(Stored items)
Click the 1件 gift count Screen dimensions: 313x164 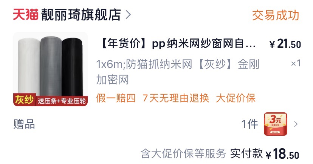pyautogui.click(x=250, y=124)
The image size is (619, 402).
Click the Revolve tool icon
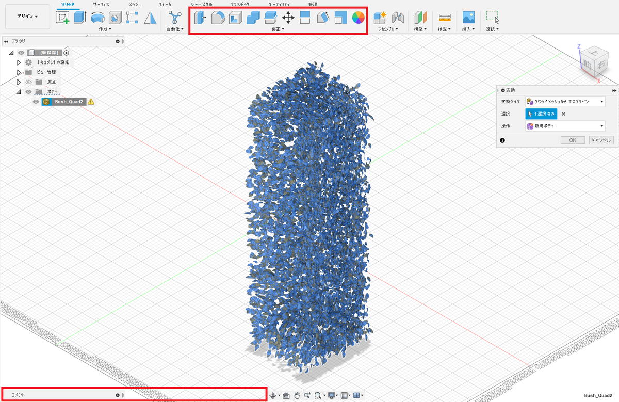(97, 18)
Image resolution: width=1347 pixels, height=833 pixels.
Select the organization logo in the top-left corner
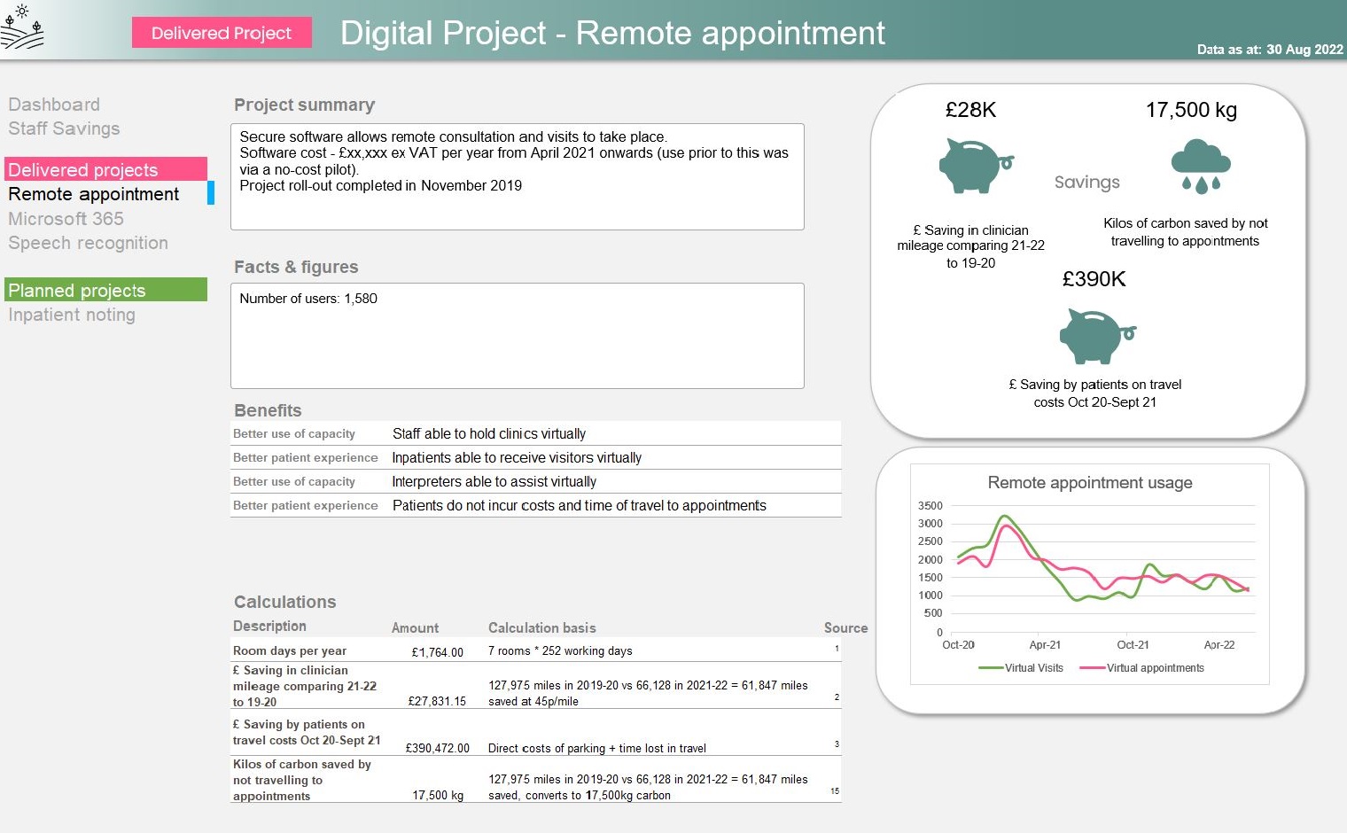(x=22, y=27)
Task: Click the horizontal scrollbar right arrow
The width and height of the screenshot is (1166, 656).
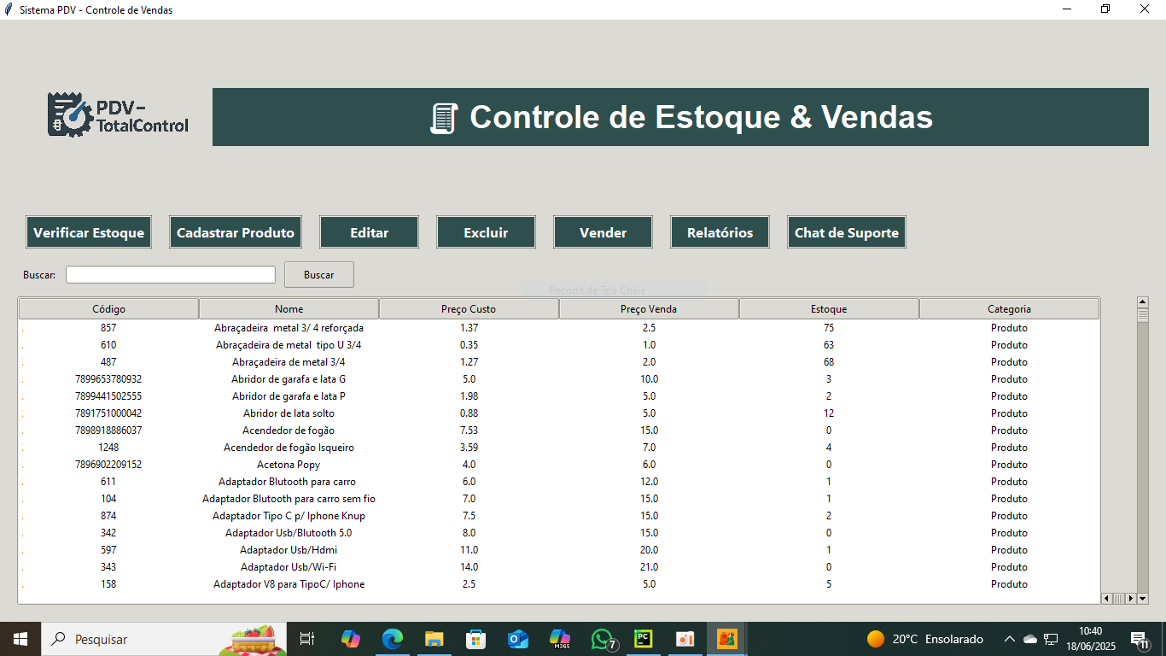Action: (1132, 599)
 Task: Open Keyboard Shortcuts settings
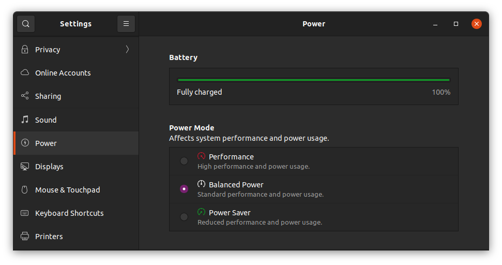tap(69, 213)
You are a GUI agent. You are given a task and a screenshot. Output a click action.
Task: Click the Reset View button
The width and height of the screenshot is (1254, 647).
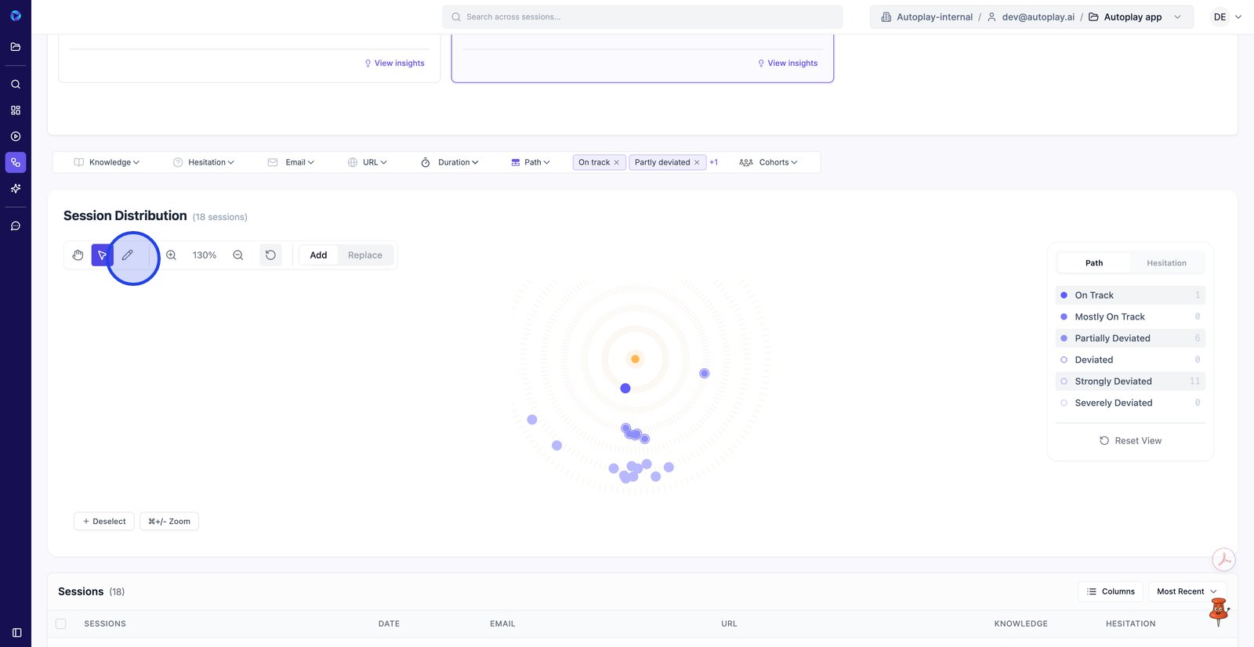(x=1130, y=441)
---
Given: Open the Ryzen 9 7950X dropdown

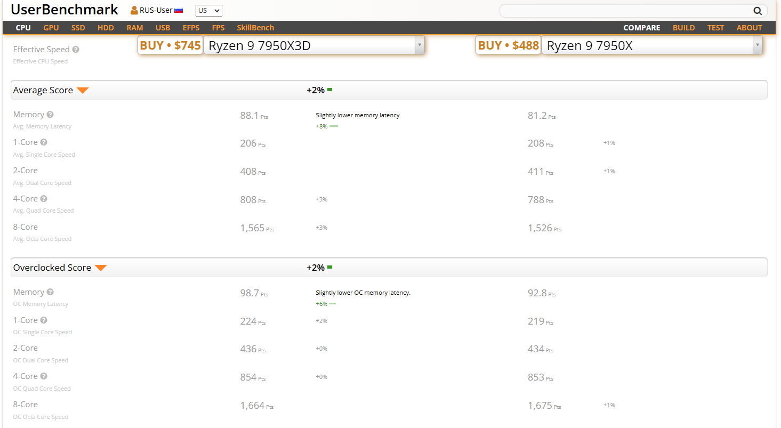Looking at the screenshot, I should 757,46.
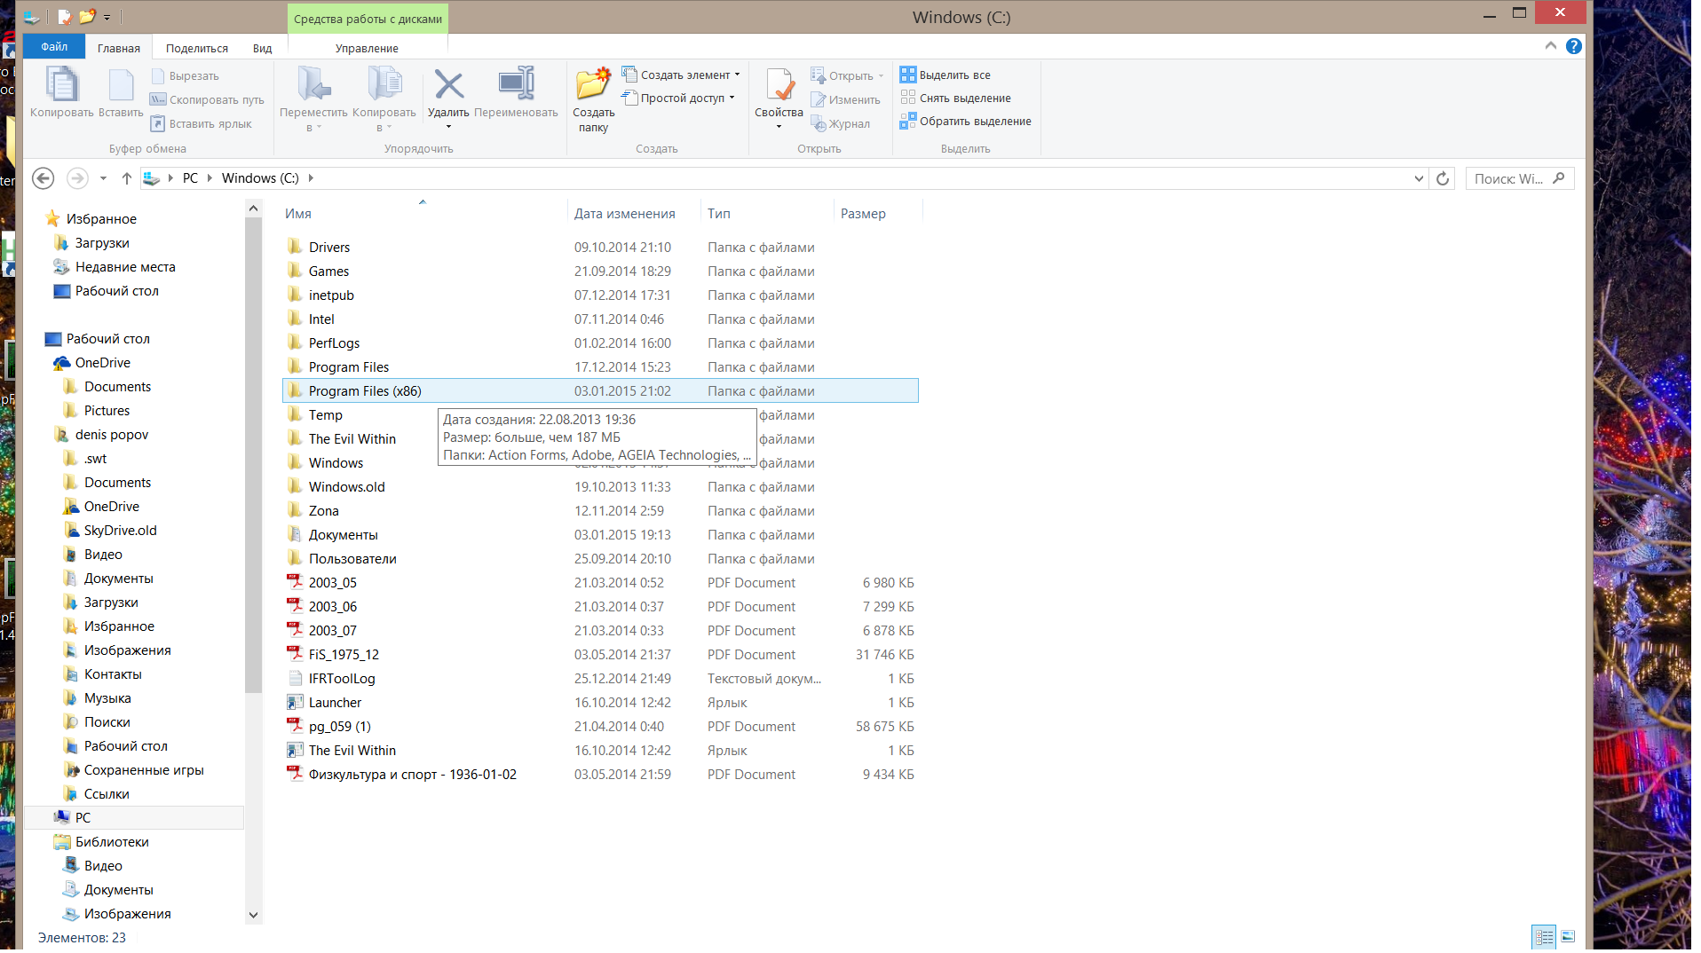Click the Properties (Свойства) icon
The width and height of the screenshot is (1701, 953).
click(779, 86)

▶ _Exercise directions_:
Extract the part of the records that opens with the line containing "Task: Click the horizontal" and closes with the line containing "Task: Click the Reset View button". Take only those lines, exactly, and no pictures.

▶ _Response area_:
Task: Click the horizontal scrollbar right arrow
The width and height of the screenshot is (1166, 656).
Action: (1132, 599)
 Task: Open Keyboard Shortcuts settings
tap(69, 213)
You are a GUI agent. You are given a task and a screenshot. Output a click action.
Task: Click the Reset View button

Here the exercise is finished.